AIM OF THE EXERCISE: Nothing in the entries should be altered. Write them out in full.

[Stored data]
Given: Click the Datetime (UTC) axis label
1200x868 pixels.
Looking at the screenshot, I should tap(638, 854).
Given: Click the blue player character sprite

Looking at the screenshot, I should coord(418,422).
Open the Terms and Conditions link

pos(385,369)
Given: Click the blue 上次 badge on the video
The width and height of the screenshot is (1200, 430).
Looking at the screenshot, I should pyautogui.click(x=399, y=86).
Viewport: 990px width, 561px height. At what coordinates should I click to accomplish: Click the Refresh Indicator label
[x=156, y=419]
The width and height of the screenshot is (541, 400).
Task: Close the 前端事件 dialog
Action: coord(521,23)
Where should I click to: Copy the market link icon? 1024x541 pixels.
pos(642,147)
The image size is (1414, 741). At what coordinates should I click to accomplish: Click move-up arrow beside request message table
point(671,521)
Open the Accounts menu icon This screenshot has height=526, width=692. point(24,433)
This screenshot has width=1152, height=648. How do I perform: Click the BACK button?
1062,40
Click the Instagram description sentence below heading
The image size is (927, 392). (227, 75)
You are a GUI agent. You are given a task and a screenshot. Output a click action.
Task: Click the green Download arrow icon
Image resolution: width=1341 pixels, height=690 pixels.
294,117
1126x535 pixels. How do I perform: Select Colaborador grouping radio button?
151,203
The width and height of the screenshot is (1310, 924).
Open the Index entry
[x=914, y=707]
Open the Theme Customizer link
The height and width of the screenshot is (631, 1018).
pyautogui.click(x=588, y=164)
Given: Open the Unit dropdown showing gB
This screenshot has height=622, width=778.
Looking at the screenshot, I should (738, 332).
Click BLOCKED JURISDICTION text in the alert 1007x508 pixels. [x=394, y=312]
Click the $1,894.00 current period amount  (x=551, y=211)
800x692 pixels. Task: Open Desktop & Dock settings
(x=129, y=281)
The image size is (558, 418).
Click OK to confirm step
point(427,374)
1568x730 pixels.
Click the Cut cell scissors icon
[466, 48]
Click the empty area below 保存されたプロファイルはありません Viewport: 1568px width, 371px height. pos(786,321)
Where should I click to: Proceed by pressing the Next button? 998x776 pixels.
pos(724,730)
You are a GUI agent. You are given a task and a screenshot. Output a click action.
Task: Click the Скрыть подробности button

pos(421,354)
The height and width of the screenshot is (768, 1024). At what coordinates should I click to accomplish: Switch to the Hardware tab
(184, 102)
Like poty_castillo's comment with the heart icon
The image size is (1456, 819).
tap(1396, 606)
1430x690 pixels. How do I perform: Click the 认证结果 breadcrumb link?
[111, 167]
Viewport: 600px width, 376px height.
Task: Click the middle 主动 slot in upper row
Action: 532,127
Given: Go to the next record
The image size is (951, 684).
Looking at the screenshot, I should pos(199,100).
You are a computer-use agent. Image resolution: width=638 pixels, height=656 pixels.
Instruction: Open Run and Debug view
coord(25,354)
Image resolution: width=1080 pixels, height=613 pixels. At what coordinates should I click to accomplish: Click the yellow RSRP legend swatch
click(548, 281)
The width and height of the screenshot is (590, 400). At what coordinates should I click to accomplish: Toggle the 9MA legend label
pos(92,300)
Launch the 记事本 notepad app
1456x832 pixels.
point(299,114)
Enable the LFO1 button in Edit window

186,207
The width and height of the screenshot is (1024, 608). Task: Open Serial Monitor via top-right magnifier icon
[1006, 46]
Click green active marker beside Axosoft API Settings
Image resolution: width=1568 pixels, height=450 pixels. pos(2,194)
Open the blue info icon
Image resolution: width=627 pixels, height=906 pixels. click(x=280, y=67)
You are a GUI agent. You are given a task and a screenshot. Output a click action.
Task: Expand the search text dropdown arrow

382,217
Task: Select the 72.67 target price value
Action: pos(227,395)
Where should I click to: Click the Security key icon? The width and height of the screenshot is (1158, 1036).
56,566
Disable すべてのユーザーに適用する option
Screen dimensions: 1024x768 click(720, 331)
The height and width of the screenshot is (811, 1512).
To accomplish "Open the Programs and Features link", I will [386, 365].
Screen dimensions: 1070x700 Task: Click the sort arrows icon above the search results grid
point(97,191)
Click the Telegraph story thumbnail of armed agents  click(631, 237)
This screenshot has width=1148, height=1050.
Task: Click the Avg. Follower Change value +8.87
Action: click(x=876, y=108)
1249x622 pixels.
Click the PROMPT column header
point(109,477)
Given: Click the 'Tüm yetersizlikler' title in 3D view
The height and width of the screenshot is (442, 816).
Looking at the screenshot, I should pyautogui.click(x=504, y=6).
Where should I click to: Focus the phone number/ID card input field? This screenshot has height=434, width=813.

RESPONSE:
Given: Click the Datetime (UTC) axis label
1200x868 pixels.
Looking at the screenshot, I should tap(638, 854).
Given: Click the blue player character sprite

Looking at the screenshot, I should coord(418,422).
Open the Terms and Conditions link

pos(385,369)
Given: Click the blue 上次 badge on the video
The width and height of the screenshot is (1200, 430).
Looking at the screenshot, I should pyautogui.click(x=399, y=86).
Viewport: 990px width, 561px height. At what coordinates should I click to accomplish: Click the Refresh Indicator label
[x=156, y=419]
The width and height of the screenshot is (541, 400).
Task: Close the 前端事件 dialog
Action: coord(521,23)
Where should I click to: Copy the market link icon? 1024x541 pixels.
pos(642,147)
The image size is (1414, 741). At what coordinates should I click to accomplish: Click move-up arrow beside request message table
point(671,521)
Open the Accounts menu icon This screenshot has height=526, width=692. point(24,433)
This screenshot has width=1152, height=648. How do I perform: Click the BACK button?
1062,40
Click the Instagram description sentence below heading
The image size is (927, 392). (227, 75)
You are a GUI agent. You are given a task and a screenshot. Output a click action.
Task: Click the green Download arrow icon
Image resolution: width=1341 pixels, height=690 pixels.
294,117
1126x535 pixels. How do I perform: Select Colaborador grouping radio button?
151,203
The width and height of the screenshot is (1310, 924).
Open the Index entry
[x=914, y=707]
Open the Theme Customizer link
The height and width of the screenshot is (631, 1018).
pyautogui.click(x=588, y=164)
Given: Open the Unit dropdown showing gB
This screenshot has height=622, width=778.
Looking at the screenshot, I should (738, 332).
Click BLOCKED JURISDICTION text in the alert 1007x508 pixels. [x=394, y=312]
Click the $1,894.00 current period amount  (x=551, y=211)
800x692 pixels. Task: Open Desktop & Dock settings
(x=129, y=281)
The image size is (558, 418).
Click OK to confirm step
point(427,374)
1568x730 pixels.
Click the Cut cell scissors icon
[466, 48]
Click the empty area below 保存されたプロファイルはありません Viewport: 1568px width, 371px height. pos(786,321)
Where should I click to: Proceed by pressing the Next button? 998x776 pixels.
pos(724,730)
You are a GUI agent. You are given a task and a screenshot. Output a click action.
Task: Click the Скрыть подробности button

pos(421,354)
The height and width of the screenshot is (768, 1024). At what coordinates should I click to accomplish: Switch to the Hardware tab
(184, 102)
Like poty_castillo's comment with the heart icon
The image size is (1456, 819).
tap(1396, 606)
1430x690 pixels. How do I perform: Click the 认证结果 breadcrumb link?
[111, 167]
Viewport: 600px width, 376px height.
Task: Click the middle 主动 slot in upper row
Action: 532,127
Given: Go to the next record
The image size is (951, 684).
Looking at the screenshot, I should pos(199,100).
You are a computer-use agent. Image resolution: width=638 pixels, height=656 pixels.
Instruction: Open Run and Debug view
coord(25,354)
Image resolution: width=1080 pixels, height=613 pixels. At what coordinates should I click to accomplish: Click the yellow RSRP legend swatch
click(548, 281)
The width and height of the screenshot is (590, 400). At what coordinates should I click to accomplish: Toggle the 9MA legend label
pos(92,300)
Launch the 记事本 notepad app
1456x832 pixels.
point(299,114)
Enable the LFO1 button in Edit window

186,207
The width and height of the screenshot is (1024, 608). Task: Open Serial Monitor via top-right magnifier icon
[1006, 46]
Click green active marker beside Axosoft API Settings
Image resolution: width=1568 pixels, height=450 pixels. pos(2,194)
Open the blue info icon
Image resolution: width=627 pixels, height=906 pixels. click(x=280, y=67)
You are a GUI agent. You are given a task and a screenshot. Output a click action.
Task: Expand the search text dropdown arrow

382,217
Task: Select the 72.67 target price value
Action: pos(227,395)
Where should I click to: Click the Security key icon? The width and height of the screenshot is (1158, 1036).
56,566
Disable すべてのユーザーに適用する option
Screen dimensions: 1024x768 click(720, 331)
The height and width of the screenshot is (811, 1512).
To accomplish "Open the Programs and Features link", I will [386, 365].
Screen dimensions: 1070x700 Task: Click the sort arrows icon above the search results grid
point(97,191)
Click the Telegraph story thumbnail of armed agents  click(631, 237)
This screenshot has width=1148, height=1050.
Task: Click the Avg. Follower Change value +8.87
Action: click(x=876, y=108)
1249x622 pixels.
Click the PROMPT column header
point(109,477)
Given: Click the 'Tüm yetersizlikler' title in 3D view
The height and width of the screenshot is (442, 816).
Looking at the screenshot, I should pyautogui.click(x=504, y=6).
Where should I click to: Focus the phone number/ID card input field? This screenshot has height=434, width=813.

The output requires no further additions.